正文 ::

⁂

[MoE] Tutel源码解读

前言

最近MoE变得火了起来。但我在和别人讨论MoE时，总有一些说不清楚地方，就算读了论文也一知半解。于是我决定还是要看一看具体的代码，看看每个细节究竟都是怎么实现的。

作为实现参考，Tutel这篇工作就很不错。最近的工作基本都拿Tutel作为Baseline比较，于是我决定读一读Tutel的源代码，学习一下MoE编程。

在读这篇博客之前，希望你已经大致读过Tutel的论文。如果对下面的代码有不清楚的地方，建议多参考下面的几张图。

Tutel论文

Tutel源码

论文理解

Tutel的主要贡献就是提供了若干种可切换的并行策略。那么首先，我们就来理解一下Tutel的并行策略。

Tutel考虑了所有DP（数据并行），MP（模型并行）和EP（专家并行）的组合，并分析它们的通信复杂度，最终选择了最优的两种：DP和EP+DP+MP。

其中 $C_g$ 是每个expert的容量（处理token的数量）， $P$ 是所有expert的总参数量， $W$ 是GPU数量， $E$ 是expert数量， $r$ 为MP的度数。

我们再看图理解一下这两种并行策略

DP

Tutel的DP参考了ZeRO-DP的stage 3，即对模型参数的划分。关于ZeRO-DP的理解可以参考我之前的博客：ZeRO-DP技术简析。

ZeRO-DP的主要好处是避免了在每个GPU上都保存完整的模型（以及优化器状态，主要是优化器状态占显存较高），造成冗余的保存，导致显存浪费。简单来说，在（修改版）ZeRO-DP中，每个GPU都只保存一部分模型。在前向对模型参数进行all-gather，使每个GPU获取到全部参数；在反向对梯度进行reduce-scatter，每个GPU都只更新自己的那部分模型参数。

（修改版）ZeRO-DP的通信量是 $2P$ ，与传统DP（需要一次all-reduce，通信量也是 $2P$ ）相同。

EP+DP+MP

相对的，EP+DP+MP就比较复杂了。由于原论文的图有点过于简略，我这里手动画了一个图。图中 $W=8,E=2,r=2$ ，图里只画了前5个GPU。

其中 $X$ 表示输入数据。 $X_i$ 是第 $i$ 个GPU上的输入数据。 $X_i^{j}$ 为原本在第 $i$ 个GPU上，要发往第 $j$ 个expert的处理的数据。为了实现MP，Tutel把数据复制了 $r$ 份。因为这里 $r=2$ ，所以将 $X_i^j$ 复制为 $X_i^{ja}$ 和 $X_i^{jb}$ 。

⁂

练习任务 :: 请从Tutel源码解读这篇正文的最后一句之后续写下去。 以下列表另有出处。

记录数据 ::

⁂

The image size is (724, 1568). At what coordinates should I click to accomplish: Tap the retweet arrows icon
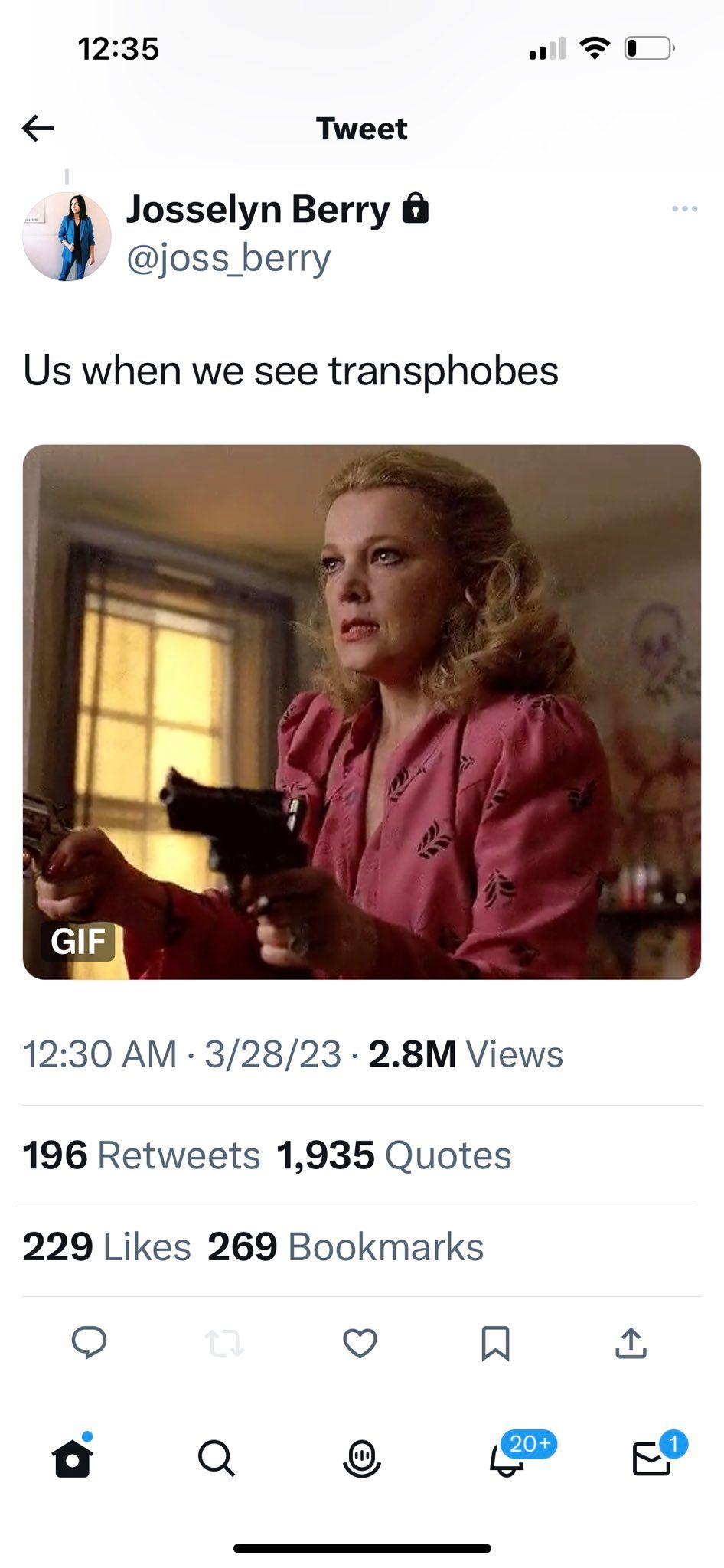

⁂

练习输出 ::
$E$ 表示expert，其中 $E_i$ 为第 $i$ 个expert。图中 $W/E=4$ ，所以Tutel将一个模型切成4块，即将 $E_0$ 切成 $E_0^{\alpha0}, E_0^{\alpha1}, E_0^{\beta0},E_0^{\beta1}$ 。又由于 $r=2$ ，所以要把这4块分成2组做MP，即 $[E_0^{\alpha0}, E_0^{\alpha1}]$ 一组， $[E_0^{\beta0},E_0^{\beta1}]$ 一组。在每个MP组内部，还要做ZeRO-DP，即在前向传播时， $E_0^{\alpha0}, E_0^{\alpha1}$ 进行all-gather，得到 $E_0^{\alpha}$ 。

$Y$ 表示输出， $Y_{i}^{0a, \alpha}$ 只这个输出来自于 $i$ 上的输入，是第 $a$ 个复制，发往expert 0，被第 $\alpha$ 块处理得到的结果。

这里解释一下图中的EP,DP,MP究竟是怎么运作的。

首先，GPU0-3是一个EP Group，它们每个GPU都拥有expert 0的1/4切片。
不过虽然GPU0-3拿到的都是1/4切片，不过取决于并行策略不同，这些1/4切片的同步方式也不同。比如在上图中， $r=2$ ，所以有2个MP Group：GPU0-1,GPU2-3。
在每个MP Group内部，做的是ZeRO-DP。例如GPU0和1，它们在前向时需要对expert参数进行All-gather，GPU0和1都拿到expert 0的前1/2参数，然后使用不同的数据进行计算。
而在不同的MP Group间做的是MP。例如GPU0-1和GPU2-3，它们各自具有expert 0的1/2参数。在前向时，这两个MP Group使用相同的数据进行计算，最后再将它们的结果相加。
最后看整体的EP。
- 在前向，首先是Gate，决定每个token发往哪个expert。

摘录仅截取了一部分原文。